Notre riche société occidentale vit dans le mensonge, l’illusion, la dette, l’intérêt immédiat. Le long terme n’existe plus, le moyen terme est renvoyé aux calendes grecques. C’est la fuite en avant. Mensonge des superprofits qui éclatent en bulles, entraînant la banqueroute et le désastre économique. Nos hardis traders vendent des choses qui n’existent pas encore, d’autres malins les leur achètent pour de l’argent virtuel, et les grands banquiers encouragent hypocritement les uns et les autres.
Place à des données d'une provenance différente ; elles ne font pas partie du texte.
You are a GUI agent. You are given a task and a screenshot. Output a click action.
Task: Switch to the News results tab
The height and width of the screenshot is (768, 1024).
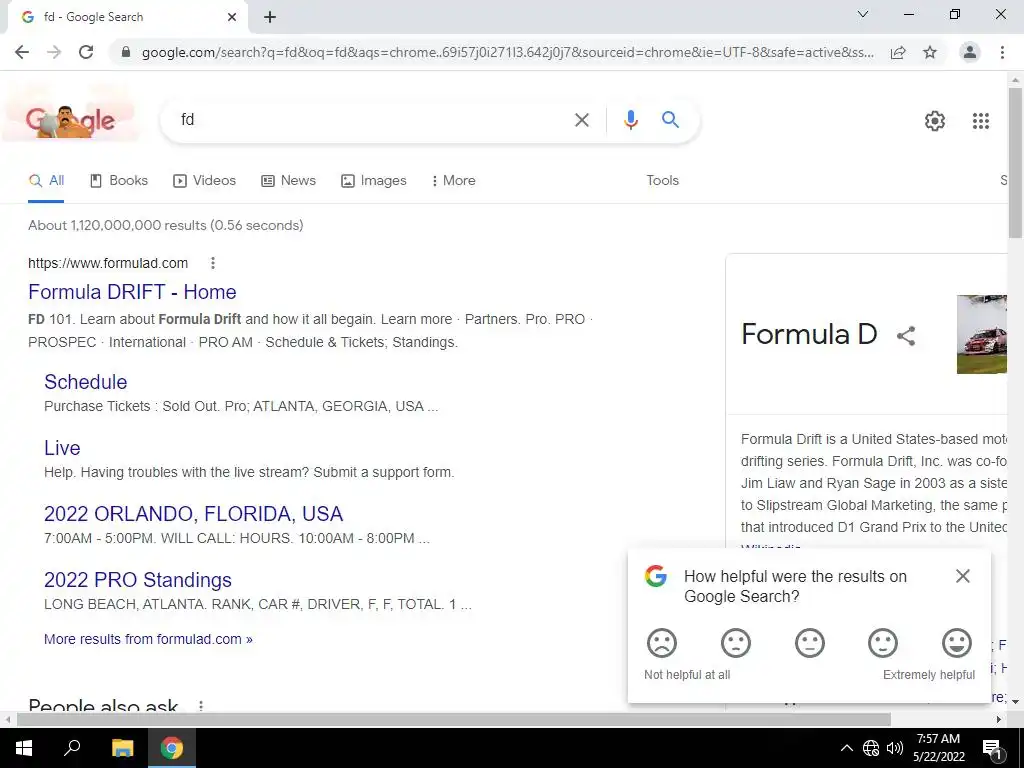[x=288, y=181]
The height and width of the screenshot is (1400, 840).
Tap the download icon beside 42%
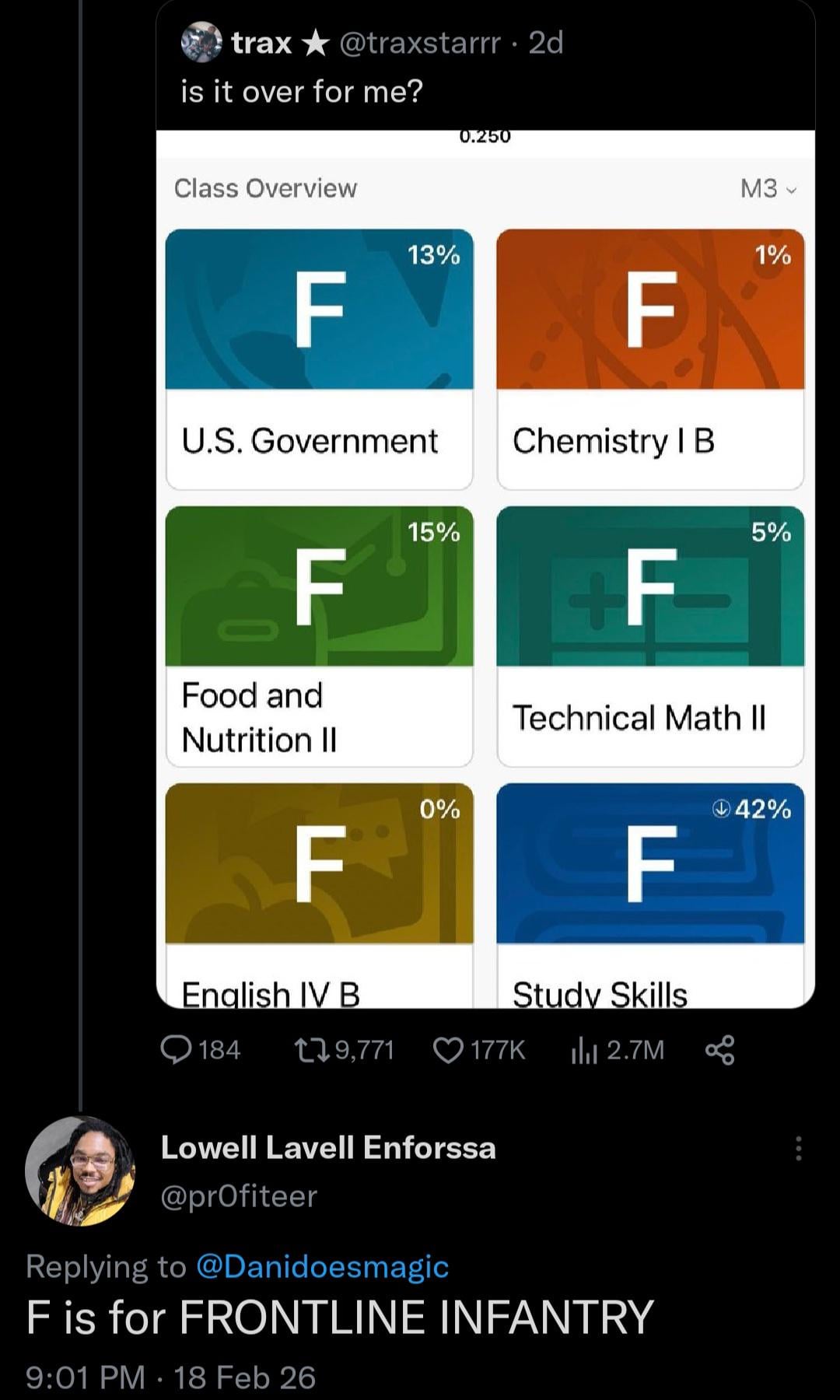point(721,810)
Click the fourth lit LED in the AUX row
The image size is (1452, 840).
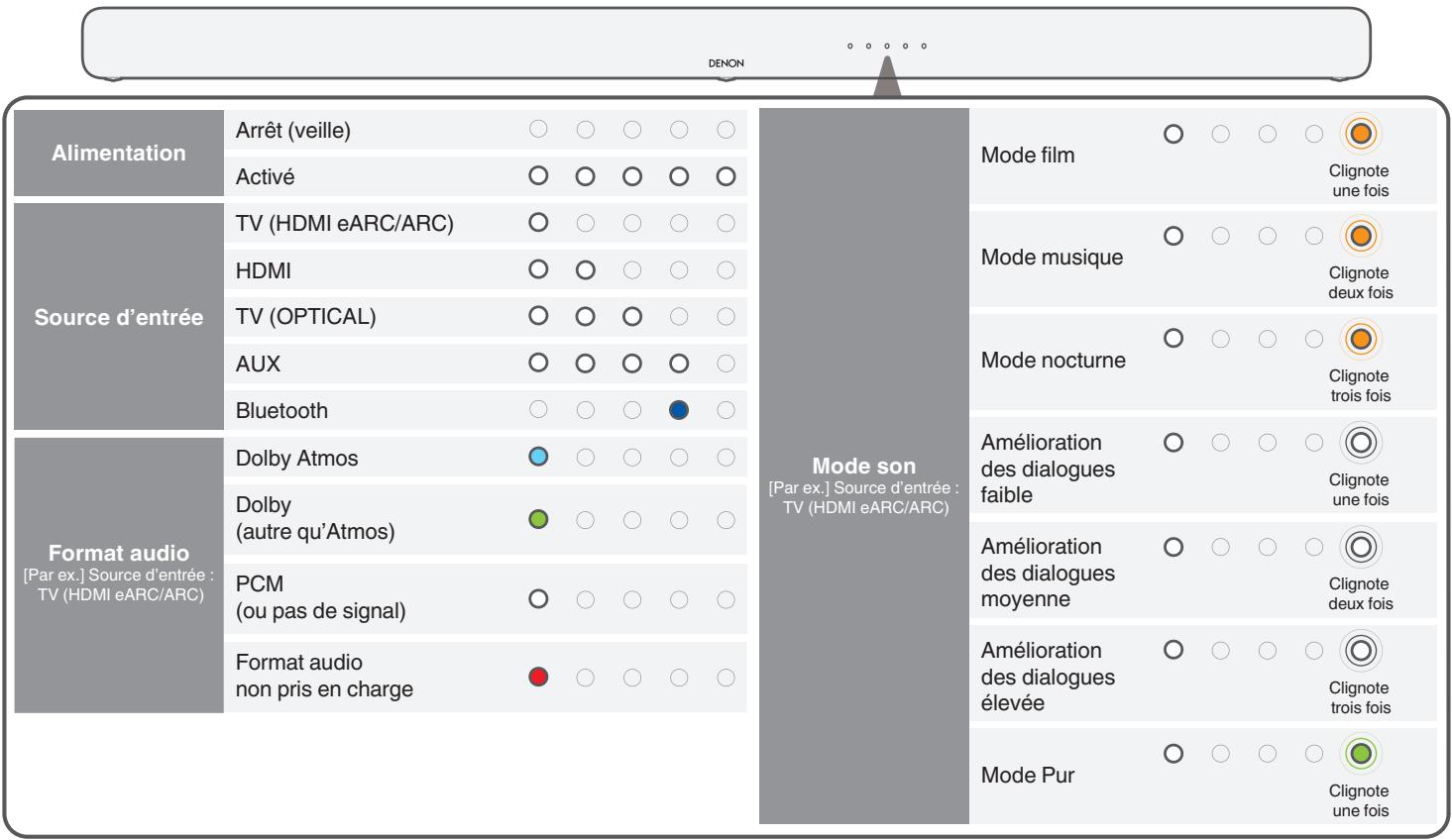point(679,364)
Mensonge de la mondialisation: elle est faite par les mêmes, au service d’actionnaires qui trahissent de bonnes entreprises à 10% de dividendes, pour cueillir 15% dans les paradis fiscaux et les néo-colonies à très bas salaires. Mensonge de la retraite à 62 ans: avec 42 ou 43 ans de cotisations, beaucoup la prendront à 65 ou 67 ans. Mensonge de l’Etat démocratique, belle ligne Maginot contournée par les panzers de la finance, survolée par les stukas de la spéculation à mort. Même le patron d’antan est laminé, réduit à faire la police sociale du travail, et l’Etat aussi est rabaissé à cette fonction dite régalienne: le tout sécuritaire.
Mensonge des élections “libres”: les grands partis sont dopés par les puissances d’argent au prix de leur docilité. Les grands élus prétendent tout régenter, mais leur marge de manœuvre ne cesse de se réduire. Le mensonge inverse est aussi à rejeter: ils ne sont pas totalement impuissants, ils gèrent quand même près de la moitié de nos revenus. Leur souci principal semble être de se faire réélire, et c’est humain, car la politique est devenue un métier, d’autant plus qu’en s’y jetant, l’on a tous les risques de sacrifier sa carrière professionnelle, du moins dans le secteur privé. De ce fait les partis politiques gèrent l’immédiat sans préparer suffisamment l’avenir. L’on tape à suivre dans des budgets fortement déficitaires. La masse des pauvres et demi-pauvres croit que le déficit est quelque chose de théorique: or il s’agit bien de dettes réelles que nos enfants et petits-enfants devront rembourser dans un contexte plus difficile que le nôtre. Quant à la planche à billets, parfois souhaitée dans les mêmes milieux populaires, elle ne produit que de la monnaie de singe, elle ne fait que doper les prix.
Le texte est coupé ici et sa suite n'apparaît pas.